A Characterization of List Language Identification in the Limit
2511.04103v1
cs.CL, cs.AI, cs.DS, cs.LG
2025-11-08
Авторы:
Moses Charikar, Chirag Pabbaraju, Ambuj Tewari
Abstract
We study the problem of language identification in the limit, where given a
sequence of examples from a target language, the goal of the learner is to
output a sequence of guesses for the target language such that all the guesses
beyond some finite time are correct. Classical results of Gold showed that
language identification in the limit is impossible for essentially any
interesting collection of languages. Later, Angluin gave a precise
characterization of language collections for which this task is possible.
Motivated by recent positive results for the related problem of language
generation, we revisit the classic language identification problem in the
setting where the learner is given the additional power of producing a list of
$k$ guesses at each time step.

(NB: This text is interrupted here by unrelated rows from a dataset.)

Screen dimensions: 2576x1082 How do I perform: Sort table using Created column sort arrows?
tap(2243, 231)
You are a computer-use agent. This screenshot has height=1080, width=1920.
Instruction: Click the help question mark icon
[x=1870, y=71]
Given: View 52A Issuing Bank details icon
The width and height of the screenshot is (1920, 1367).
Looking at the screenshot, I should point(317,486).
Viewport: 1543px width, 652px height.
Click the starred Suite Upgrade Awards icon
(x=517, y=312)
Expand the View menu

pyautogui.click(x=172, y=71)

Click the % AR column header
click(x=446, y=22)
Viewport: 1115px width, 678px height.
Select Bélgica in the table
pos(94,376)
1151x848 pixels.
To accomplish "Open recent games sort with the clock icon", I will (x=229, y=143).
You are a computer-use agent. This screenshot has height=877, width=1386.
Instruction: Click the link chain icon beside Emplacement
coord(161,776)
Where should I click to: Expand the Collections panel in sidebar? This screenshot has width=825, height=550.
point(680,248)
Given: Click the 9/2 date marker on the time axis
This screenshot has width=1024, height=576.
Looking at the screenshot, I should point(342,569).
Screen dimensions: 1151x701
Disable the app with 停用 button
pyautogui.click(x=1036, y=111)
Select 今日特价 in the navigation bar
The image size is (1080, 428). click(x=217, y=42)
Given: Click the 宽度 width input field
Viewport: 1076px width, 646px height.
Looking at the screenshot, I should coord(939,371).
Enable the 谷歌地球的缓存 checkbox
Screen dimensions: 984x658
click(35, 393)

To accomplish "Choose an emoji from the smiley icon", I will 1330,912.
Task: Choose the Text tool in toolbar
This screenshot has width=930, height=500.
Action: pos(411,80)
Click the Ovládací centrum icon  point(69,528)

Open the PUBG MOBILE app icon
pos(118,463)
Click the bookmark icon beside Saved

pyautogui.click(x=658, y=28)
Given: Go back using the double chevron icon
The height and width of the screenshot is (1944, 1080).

The goal is to ensure that beyond some finite
time, one of the guesses is correct at each time step.
We give an exact characterization of collections of languages that can be
$k$-list identified in the limit, based on a recursive version of Angluin's
characterization (for language identification with a list of size $1$). This
further leads to a conceptually appealing characterization: A language
collection can be $k$-list identified in the limit if and only if the
collection can be decomposed into $k$ collections of languages, each of which
can be identified in the limit (with a list of size $1$). We also use our
characterization to establish rates for list identification in the statistical
setting where the input is drawn as an i.i.d. stream from a distribution
supported on some language in the collection. Our results show that if a
collection is $k$-list identifiable in the limit, then the collection can be
$k$-list identified at an exponential rate, and this is best possible. On the
other hand, if a collection is not $k$-list identifiable in the limit, then it
cannot be $k$-list identified at any rate that goes to zero.